Overall accuracies of 80.51% and 76.61% are achieved on the SHHS1 and SHHS2 public datasets, respectively, while an average specificity greater than 92% is maintained, indicating effective control of false positives. Analysis of the four-class confusion matrices revealed that most misclassifications occurred between adjacent levels, a pattern consistent with gradual transitions around AHI thresholds in clinical practice, suggesting that the physiological features captured by the model reflect underlying pathophysiological changes. Compared with CNN-only SpO₂ classifiers reported in the literature (typically achieving 70–75% accuracy and often restricted to binary classification), higher-dimensional, fine-grained classification is achieved without signal segmentation, thereby demonstrating the advantages of end-to-end learning for complex temporal feature extraction.

The ablation experiments further quantified the contribution of each component: removing any module led to a marked decline in performance. In particular, when the Mamba or LSTM module is removed, the ability to capture sudden desaturation events and long-term trends is substantially weakened.

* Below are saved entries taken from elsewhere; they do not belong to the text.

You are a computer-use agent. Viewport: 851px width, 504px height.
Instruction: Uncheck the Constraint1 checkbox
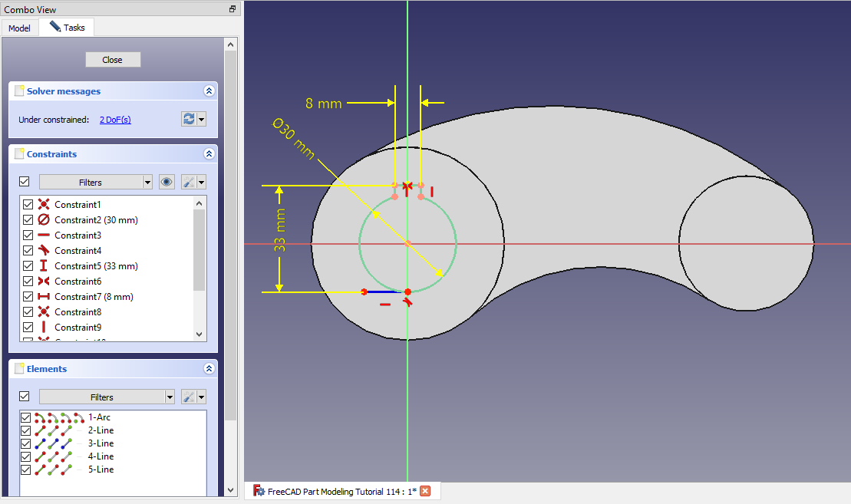[28, 205]
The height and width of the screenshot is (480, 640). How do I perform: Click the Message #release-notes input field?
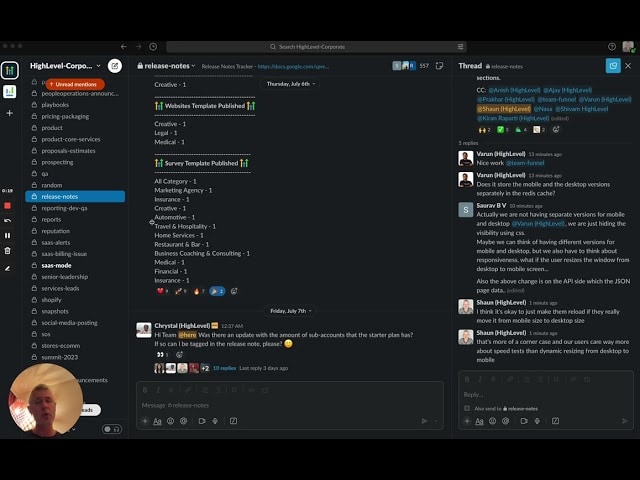pos(280,405)
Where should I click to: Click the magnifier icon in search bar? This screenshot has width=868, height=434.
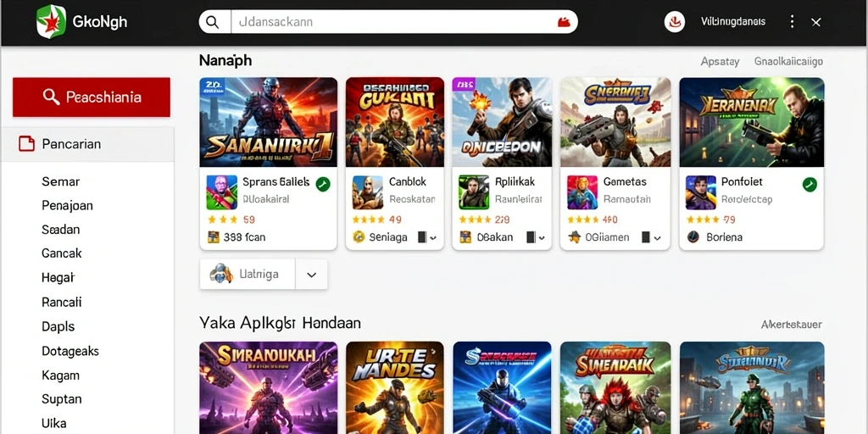click(x=212, y=22)
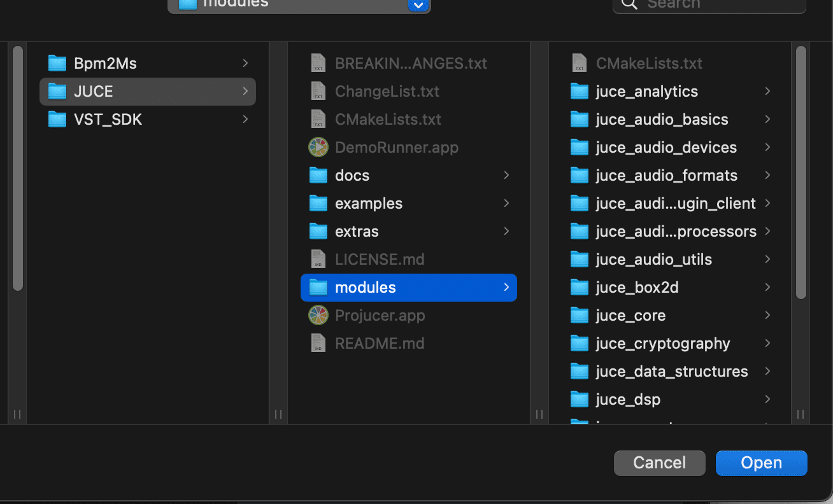Expand the Bpm2Ms folder chevron

[x=245, y=63]
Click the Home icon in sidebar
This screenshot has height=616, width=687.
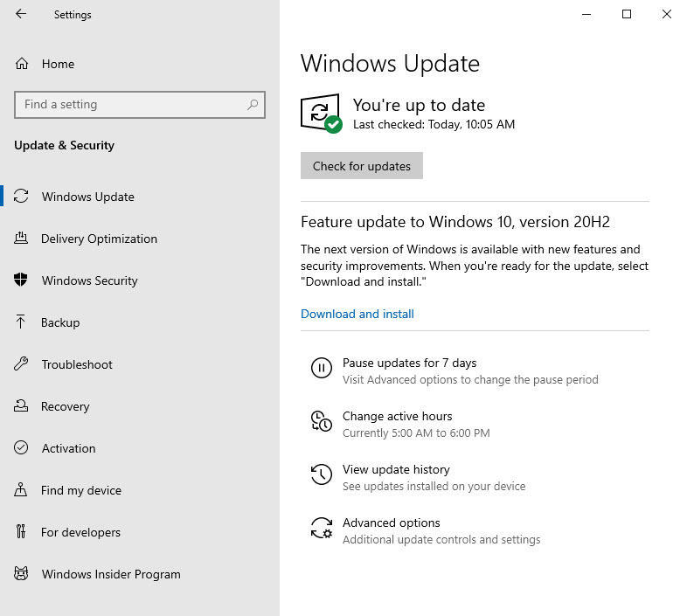click(x=22, y=64)
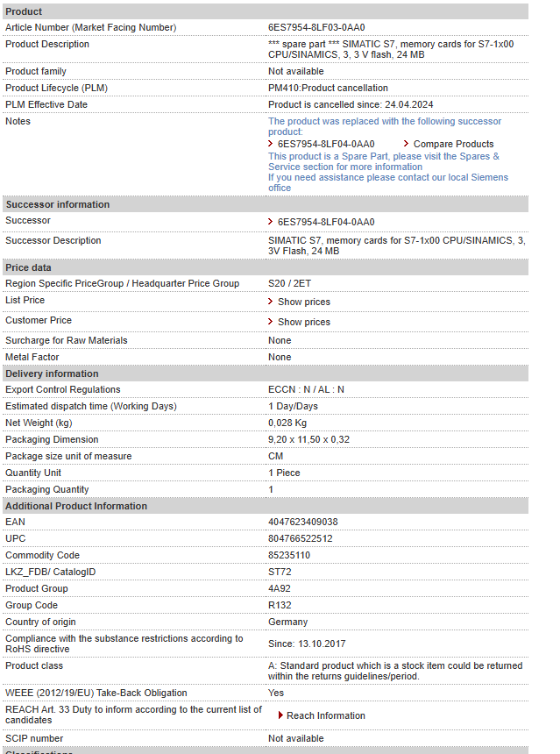Click the red arrow beside Reach Information
Screen dimensions: 560x754
pyautogui.click(x=280, y=715)
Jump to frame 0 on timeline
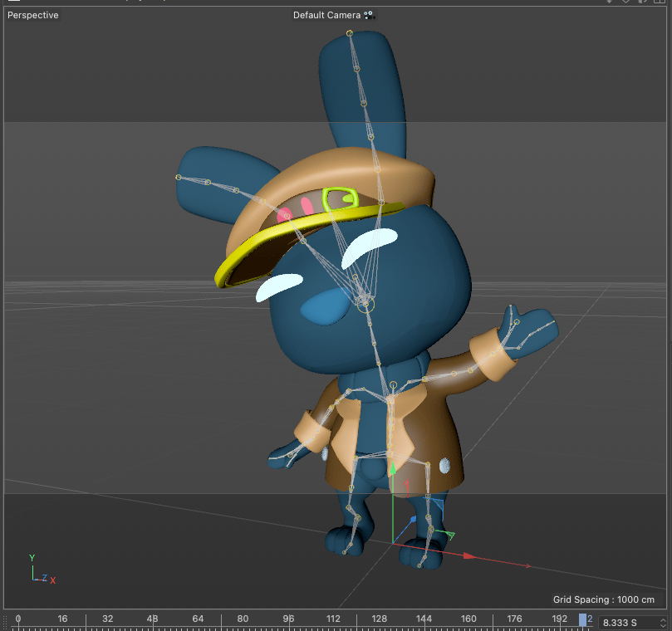The image size is (672, 631). pos(18,619)
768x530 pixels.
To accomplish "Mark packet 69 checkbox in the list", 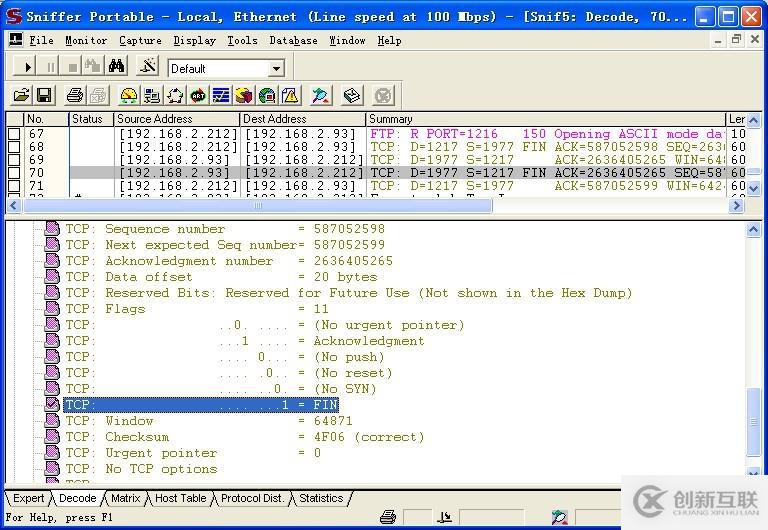I will (14, 160).
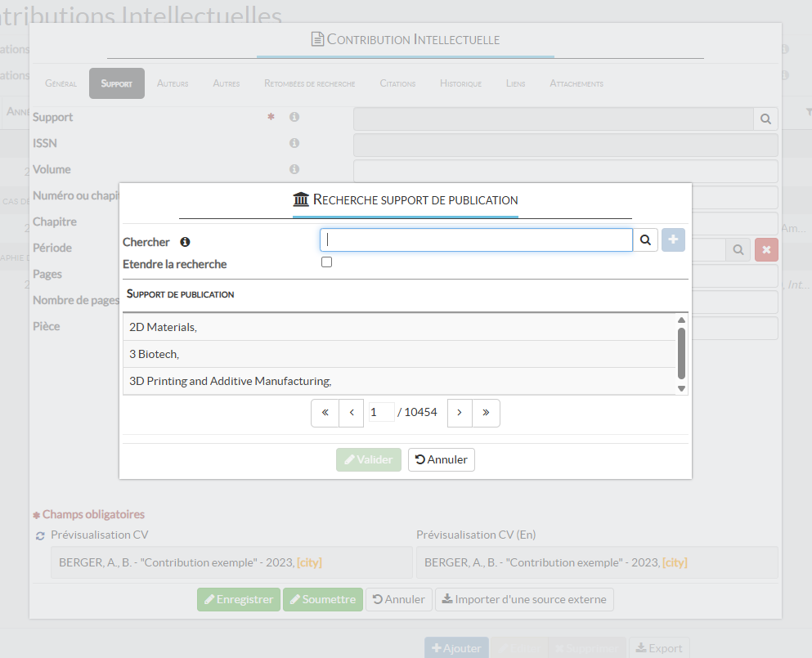This screenshot has height=658, width=812.
Task: Go to previous page of results
Action: tap(352, 413)

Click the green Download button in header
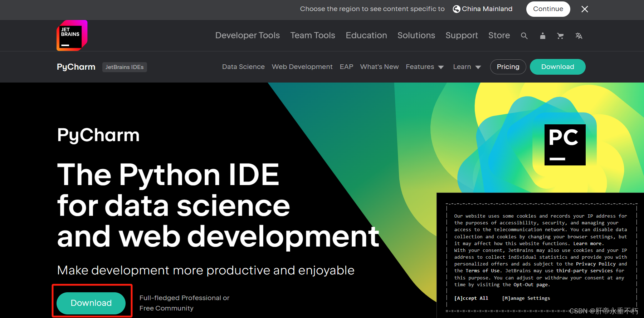(557, 67)
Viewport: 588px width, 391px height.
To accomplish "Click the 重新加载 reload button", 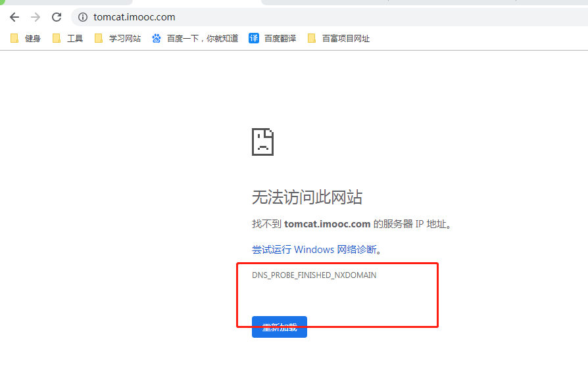I will (x=279, y=327).
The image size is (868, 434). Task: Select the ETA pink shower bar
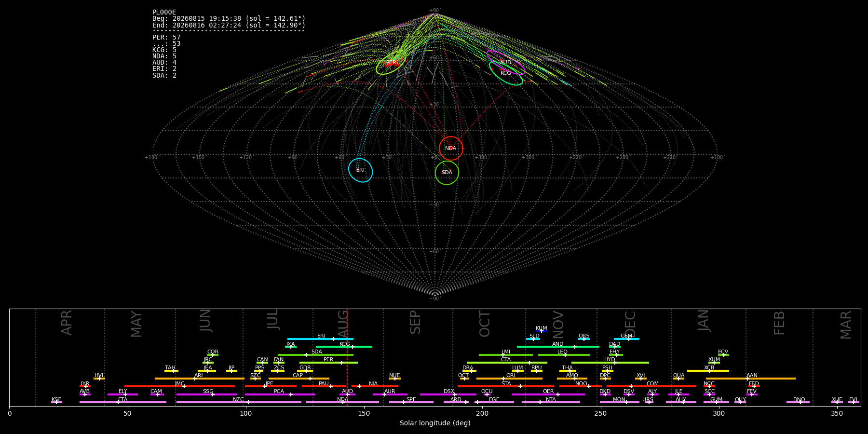point(123,402)
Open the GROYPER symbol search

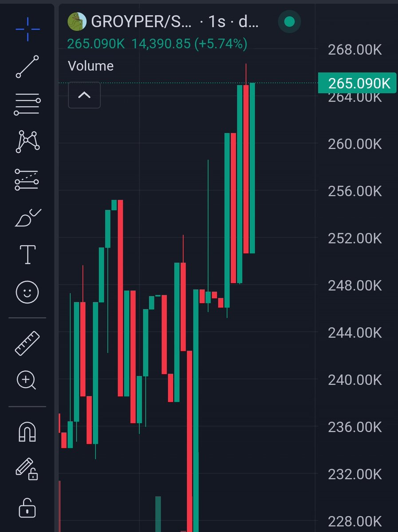141,22
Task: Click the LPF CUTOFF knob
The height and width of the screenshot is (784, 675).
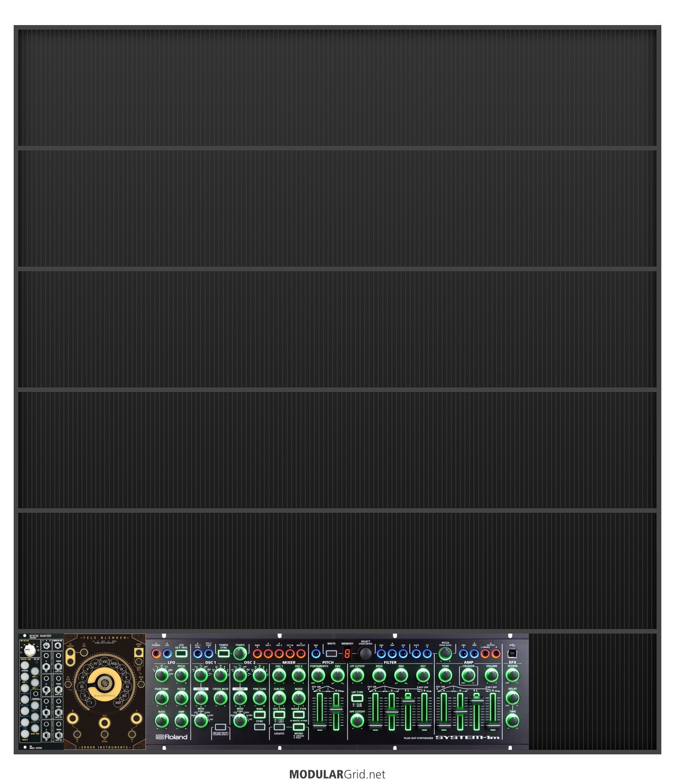Action: pos(357,675)
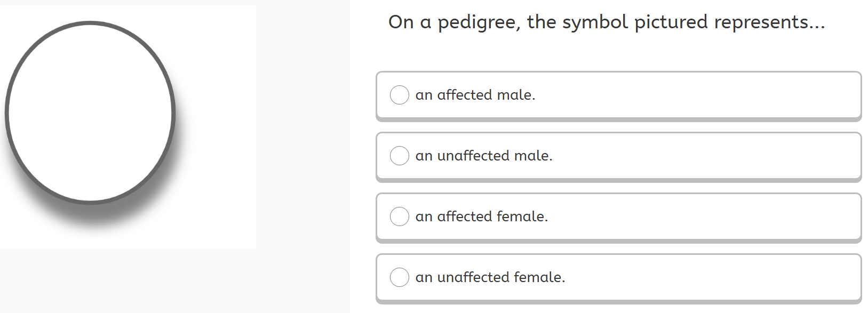The width and height of the screenshot is (868, 313).
Task: Click the fourth answer option card
Action: point(619,277)
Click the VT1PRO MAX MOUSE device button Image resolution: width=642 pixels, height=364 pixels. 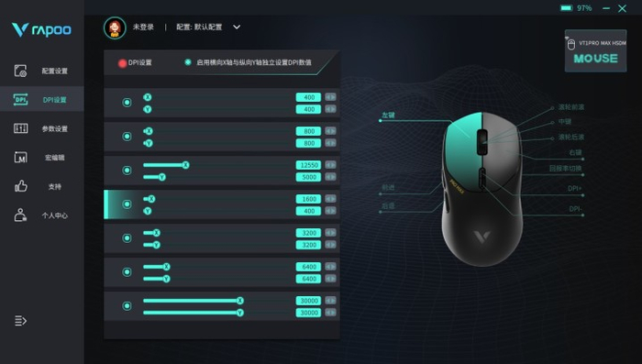[596, 50]

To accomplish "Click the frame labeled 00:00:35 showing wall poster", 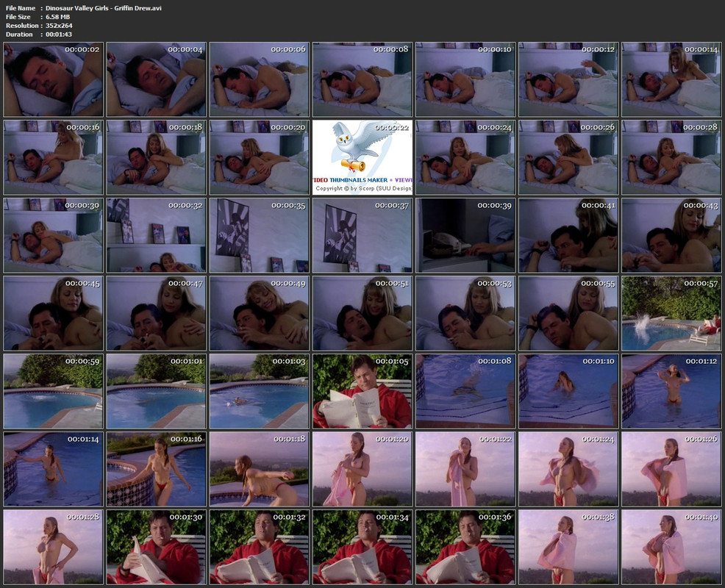I will pyautogui.click(x=259, y=235).
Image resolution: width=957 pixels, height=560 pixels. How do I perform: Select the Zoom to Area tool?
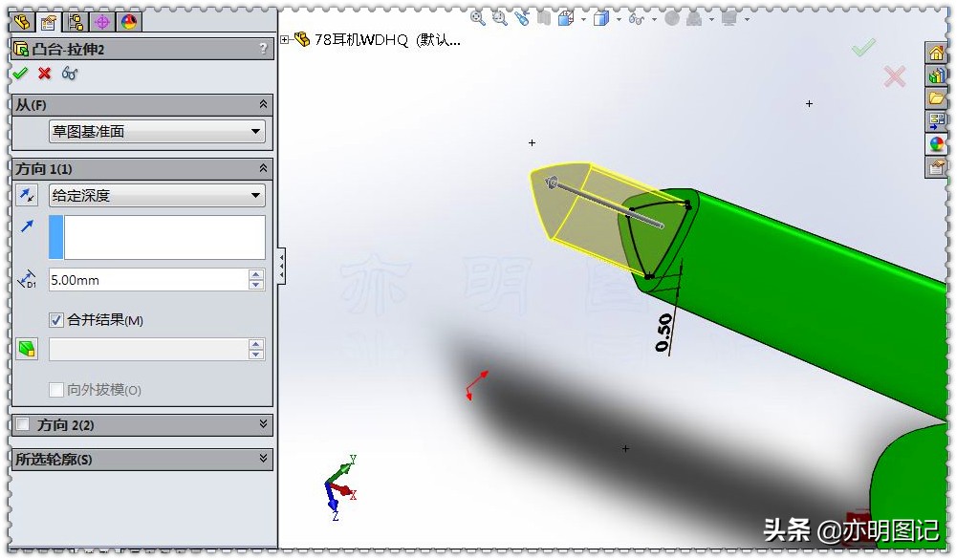coord(501,17)
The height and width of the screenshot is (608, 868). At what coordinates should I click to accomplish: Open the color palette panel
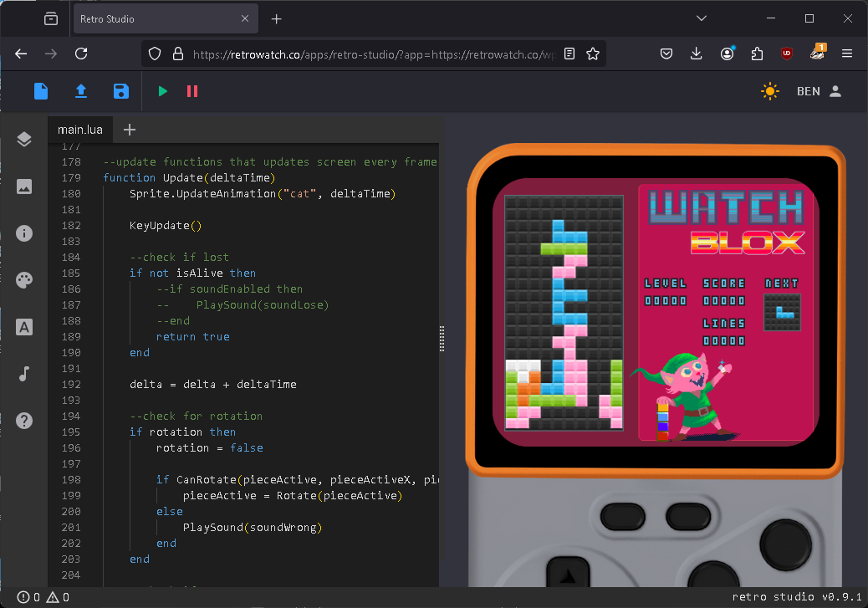(24, 280)
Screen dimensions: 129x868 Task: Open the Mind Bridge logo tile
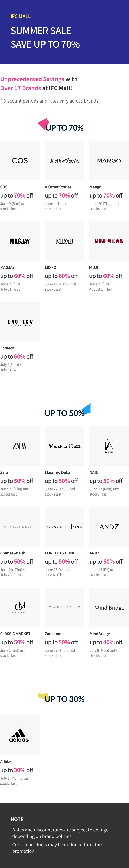109,608
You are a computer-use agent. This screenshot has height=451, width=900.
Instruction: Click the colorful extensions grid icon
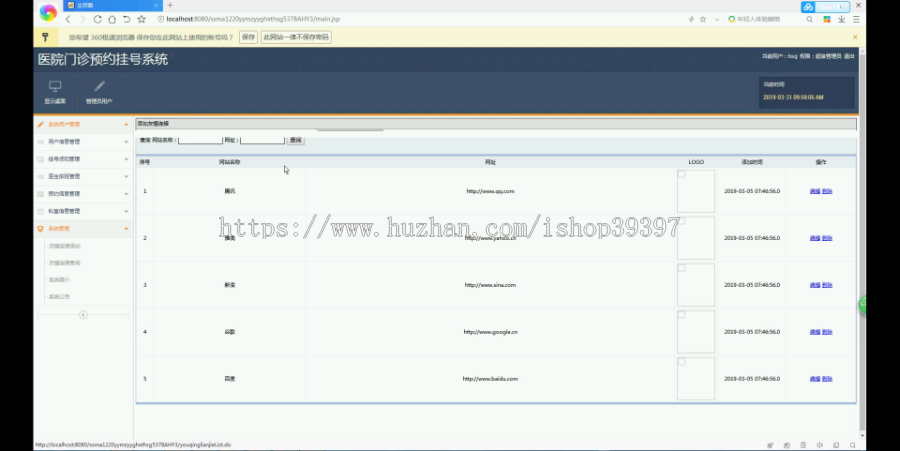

These findings indicate that temporal modeling and long-term dependencies are key factors in distinguishing mild, moderate, and severe OSA. It should be noted that although the average sensitivity exceeded 79%, it remained lower than the specificity (≈93%), indicating room for improvement in detecting true positive cases. First, SHHS2 contained a larger sample size but noisier signals, which reduced the model’s recall for moderate-to-severe cases. Second, although oversampling and SMOTE are used, class imbalance persisted in the training set. In future work, adaptive loss functions or adversarial resampling will be considered to further mitigate this issue.

The limitations of this study are as follows: (i) external validation and assessment of domain shift across multiple centers and devices are not performed; (ii) standardization on a per-record basis may attenuate inter-individual differences, and although robust quantile scaling is applied, additional population level validation is needed; (iii) the results require calibration and decision analytic evaluation of clinical net benefit; and (iv) the current model complexity remains high for edge device deployment. In future work, additional centers and devices will be included to form external cohorts, and distilled/quantized lightweight models together with prospective validation will be provided.

6. Conclusions

In this study, a deep network is constructed that integrates multi-scale convolution, Mamba, MCA channel attention, and LSTM, using publicly available large-scale SpO₂ data to perform a four-class automatic assessment of OSA severity. On the SHHS1 and SHHS2 test sets, accuracies of 80.51% and 76.61% and an average specificity greater than 92% are achieved; moreover, the contribution of each module to performance is corroborated through ablation experiments. A low-cost and scalable approach to home OSA screening is provided by this method, and a foundation is laid for future multimodal, real-time, and personalized sleep monitoring systems.